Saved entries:

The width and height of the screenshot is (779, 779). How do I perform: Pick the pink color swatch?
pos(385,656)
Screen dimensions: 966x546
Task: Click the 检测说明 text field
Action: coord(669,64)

Your instructions >> Convert every line of the saved entries into a JSON list of strings, with one string per line and any blank lines dropped.

Problem solution >>
[
  "The width and height of the screenshot is (779, 779). How do I perform: Pick the pink color swatch?",
  "pos(385,656)",
  "Screen dimensions: 966x546",
  "Task: Click the 检测说明 text field",
  "Action: coord(669,64)"
]